Yönerge 1:
Kayıtlarda "This screenshot has width=1916, height=1260." ifadesini içeren satırdan "pos(167,10)" ifadesini içeren satıra kadar uzanan bölümü, iki uç satır da dahil olmak üzere, hiçbir değişiklik yapmadan yeniden yazın.

***** Okunacak metin

Havacılık ve Emisyon

Hava aracı motorları diğer fosil yakıtı tüketen araçlara benzer bir şekilde emisyon üretmektedir. Ancak söz konusu emisyonların önemli bir kısmı yüksek irtifada yayılmaktadır. Bu nedenle de emisyonlar yerel hava kalitesine etkileri ve küresel etkileri itibarıyla önemli çevresel kaygılara sebebiyet veriyor. Bugünkü yazımda da bu kaygılar dolayısıyla yapılmış olan bazı çalışmaları ele almak istiyorum.
İklim değişikliği ile mücadele edebilmek amacıyla 9 Mayıs 1992’de Birleşmiş Milletler İklim Değişikliği Çerçeve Sözleşmesi imzalanmıştır. 21 Mart 1994’te yürürlüğe giren sözleşme ile temel olarak atmosferde sera gazı birikimlerinin insanlara zarar verecek noktaya varmasını engellemek amaçlanmıştır. Sözleşmeden bir yıl sonra 28 Mart-27 Nisan 1995 tarihleri arasında görüşmeler yapılarak Berlin Şartı imzalanmış ve de “Taraflar Konferansı (COP)” oluşturulmuştur. İlk toplantıda COP uluslararası gemi yakıtlarının emisyonlarının ele alınmasına karar vermiştir. Takiben denizcilik ve havacılıkta kullanılan yakıtların emisyonları konusu ele alınmaya devam edilmiştir.

**********
***** Girdi satırları

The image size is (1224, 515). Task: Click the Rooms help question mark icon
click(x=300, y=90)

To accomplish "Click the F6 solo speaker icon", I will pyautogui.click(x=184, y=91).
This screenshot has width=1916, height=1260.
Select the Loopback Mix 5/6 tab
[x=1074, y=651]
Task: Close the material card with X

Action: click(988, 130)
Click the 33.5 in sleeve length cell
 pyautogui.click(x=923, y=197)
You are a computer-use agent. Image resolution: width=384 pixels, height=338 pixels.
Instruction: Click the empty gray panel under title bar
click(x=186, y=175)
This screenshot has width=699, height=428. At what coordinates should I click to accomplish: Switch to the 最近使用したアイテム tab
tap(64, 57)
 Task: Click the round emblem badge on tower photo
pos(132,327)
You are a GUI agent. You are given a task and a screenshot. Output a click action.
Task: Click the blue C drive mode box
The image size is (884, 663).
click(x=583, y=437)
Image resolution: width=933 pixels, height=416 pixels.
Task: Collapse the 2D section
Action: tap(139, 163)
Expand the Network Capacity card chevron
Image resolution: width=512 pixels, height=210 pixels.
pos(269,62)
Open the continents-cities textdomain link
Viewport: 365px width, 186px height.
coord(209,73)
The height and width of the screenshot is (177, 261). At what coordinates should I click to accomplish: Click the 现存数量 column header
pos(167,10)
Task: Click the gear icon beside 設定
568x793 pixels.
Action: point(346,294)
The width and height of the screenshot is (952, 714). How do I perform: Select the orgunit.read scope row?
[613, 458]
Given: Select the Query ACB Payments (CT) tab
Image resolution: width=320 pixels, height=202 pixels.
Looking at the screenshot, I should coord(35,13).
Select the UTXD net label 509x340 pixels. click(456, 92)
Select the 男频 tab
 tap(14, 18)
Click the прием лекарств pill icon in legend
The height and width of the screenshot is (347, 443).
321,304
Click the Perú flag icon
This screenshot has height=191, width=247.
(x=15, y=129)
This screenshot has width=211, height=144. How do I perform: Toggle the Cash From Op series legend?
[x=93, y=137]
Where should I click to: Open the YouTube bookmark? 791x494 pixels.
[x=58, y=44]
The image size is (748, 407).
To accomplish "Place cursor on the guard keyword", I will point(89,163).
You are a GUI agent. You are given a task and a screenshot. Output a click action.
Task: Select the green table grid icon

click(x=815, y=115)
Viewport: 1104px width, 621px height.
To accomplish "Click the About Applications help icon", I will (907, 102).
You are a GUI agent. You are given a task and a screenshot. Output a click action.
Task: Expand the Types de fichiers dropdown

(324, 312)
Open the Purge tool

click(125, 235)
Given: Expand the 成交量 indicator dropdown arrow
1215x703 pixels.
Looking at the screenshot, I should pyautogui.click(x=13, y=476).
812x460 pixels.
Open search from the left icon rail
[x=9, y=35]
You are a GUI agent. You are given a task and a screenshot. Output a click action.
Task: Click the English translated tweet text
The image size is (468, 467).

**********

Yönerge 2:
Lütfen havacılık ve emisyon konulu metni kaldığı yerden devam ettirin.

Nihai sonuç 1:
This screenshot has width=1916, height=1260.
Select the Loopback Mix 5/6 tab
[x=1074, y=651]
Task: Close the material card with X

Action: click(988, 130)
Click the 33.5 in sleeve length cell
 pyautogui.click(x=923, y=197)
You are a computer-use agent. Image resolution: width=384 pixels, height=338 pixels.
Instruction: Click the empty gray panel under title bar
click(x=186, y=175)
This screenshot has width=699, height=428. At what coordinates should I click to accomplish: Switch to the 最近使用したアイテム tab
tap(64, 57)
 Task: Click the round emblem badge on tower photo
pos(132,327)
You are a GUI agent. You are given a task and a screenshot. Output a click action.
Task: Click the blue C drive mode box
The image size is (884, 663).
click(x=583, y=437)
Image resolution: width=933 pixels, height=416 pixels.
Task: Collapse the 2D section
Action: tap(139, 163)
Expand the Network Capacity card chevron
Image resolution: width=512 pixels, height=210 pixels.
pos(269,62)
Open the continents-cities textdomain link
Viewport: 365px width, 186px height.
coord(209,73)
The height and width of the screenshot is (177, 261). At what coordinates should I click to accomplish: Click the 现存数量 column header
pos(167,10)

Nihai sonuç 2:
Emisyon konusu başkaca platformlarda daha ele alınmaya devam edilmiştir. Dünya Meteoroloji Örgütü (WMO) ve Birleşmiş Milletler Çevre Programı tarafından iklim değişikliği ile ilgili olarak çalışmak üzere 1988 yılında kurulmuş olan Hükümetlerarası İklim Değişikliği Paneli (IPCC) de yine ICAO’nun talebi üzerine Ozon Tabakasını Tüketen Maddelerle İlgili Montreal Protokolü’nün Bilimsel Değerlendirme Paneli işbirliği yapmış ve “Havacılığın Küresel Atmosfer Üzerinde Etkisine Dair Özel Bir Rapor” 1999 yılında tanzim edilmiştir.
Raporda; hava araçlarının iklim değişikliğine sebebiyet verebilecek mahiyette olan atmosferik sera gazı konsantrasyonunu değiştiren gazlar ve parçalar yaydığı, kondensasyon oluşumunu tetiklediği ve sirrus bulutlarını arttırabileceği ve hava araçlarının zorla ışınımsal(radiative forcing) oranına yüzde 3.5 katkıda bulunduğu ve muhtemel sirrüs bulutlarındaki değişikliklerin dahil olmadığı bu oranın artmasının beklendiği ifade edilmiştir. Raporda ayrıca hava aracı emisyonlarının bazı türlerinin etkilerinin net bir şekilde anlaşılırken bazılarının belirsiz olduğu ve bunların da havacılığın iklim ve ozon üzerindeki etkilerini tespiti güçleştirdiği ifade edilmiştir.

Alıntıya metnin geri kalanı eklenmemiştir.